>> begin Excerpt
RandomFunctionGenerator::RandomFunctionGenerator()
: Solver(Context), Type(Context.int_const("Type")),
ContiguousBegin(Context.int_const("ContiguousBegin")),
ContiguousEnd(Context.int_const("ContiguousEnd")),
OverlapBegin(Context.int_const("OverlapBegin")),
OverlapEnd(Context.int_const("OverlapEnd")),
LoopBegin(Context.int_const("LoopBegin")),
LoopEnd(Context.int_const("LoopEnd")),
LoopBlockSize(Context.int_const("LoopBlockSize")),
AlignedLoopBegin(Context.int_const("AlignedLoopBegin")),
AlignedLoopEnd(Context.int_const("AlignedLoopEnd")),
AlignedLoopBlockSize(Context.int_const("AlignedLoopBlockSize")),
AlignedAlignment(Context.int_const("AlignedAlignment")),
AlignedArg(Context.int_const("AlignedArg")),
AcceleratorBegin(Context.int_const("AcceleratorBegin")),
AcceleratorEnd(Context.int_const("AcceleratorEnd")),
ElementClass(Context.int_const("ElementClass")) {
// All possible functions.
Solver.add(inSetConstraint(Type, kFunctionTypes));

// Add constraints for region bounds.
addBoundsAndAnchors(ContiguousBegin, ContiguousEnd);
addBoundsAndAnchors(OverlapBegin, OverlapEnd);
addBoundsAndAnchors(LoopBegin, LoopEnd);
addBoundsAndAnchors(AlignedLoopBegin, AlignedLoopEnd);
addBoundsAndAnchors(AcceleratorBegin, AcceleratorEnd);
// We always consider strategies in this order, and we
// always end with the `Accelerator` strategy, as it's typically more
// efficient for large sizes.
>> end Excerpt
>> begin Dataset extract
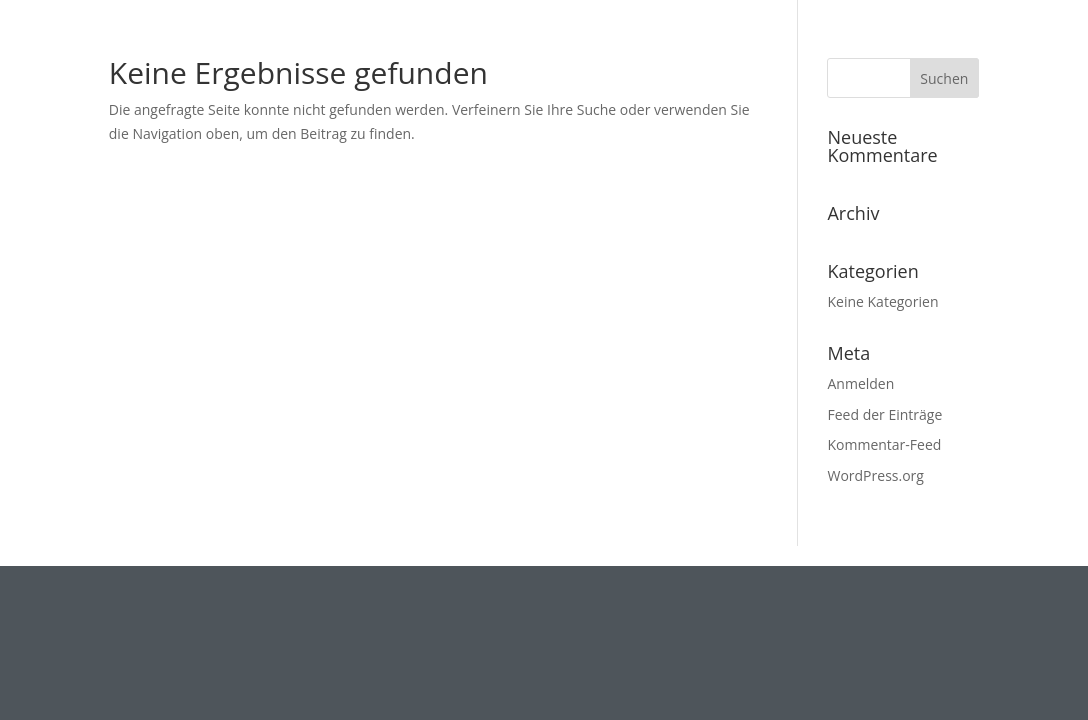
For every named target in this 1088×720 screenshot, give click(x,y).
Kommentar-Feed (884, 444)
>> end Dataset extract
> **Work to do**: Return the part of the constructor code above starting with "Solver.add(inSetConstraint(Type, kFunctionTypes));" and going on through "for large sizes.", copied character for character.

> **Result of the exercise**:
Solver.add(inSetConstraint(Type, kFunctionTypes));

// Add constraints for region bounds.
addBoundsAndAnchors(ContiguousBegin, ContiguousEnd);
addBoundsAndAnchors(OverlapBegin, OverlapEnd);
addBoundsAndAnchors(LoopBegin, LoopEnd);
addBoundsAndAnchors(AlignedLoopBegin, AlignedLoopEnd);
addBoundsAndAnchors(AcceleratorBegin, AcceleratorEnd);
// We always consider strategies in this order, and we
// always end with the `Accelerator` strategy, as it's typically more
// efficient for large sizes.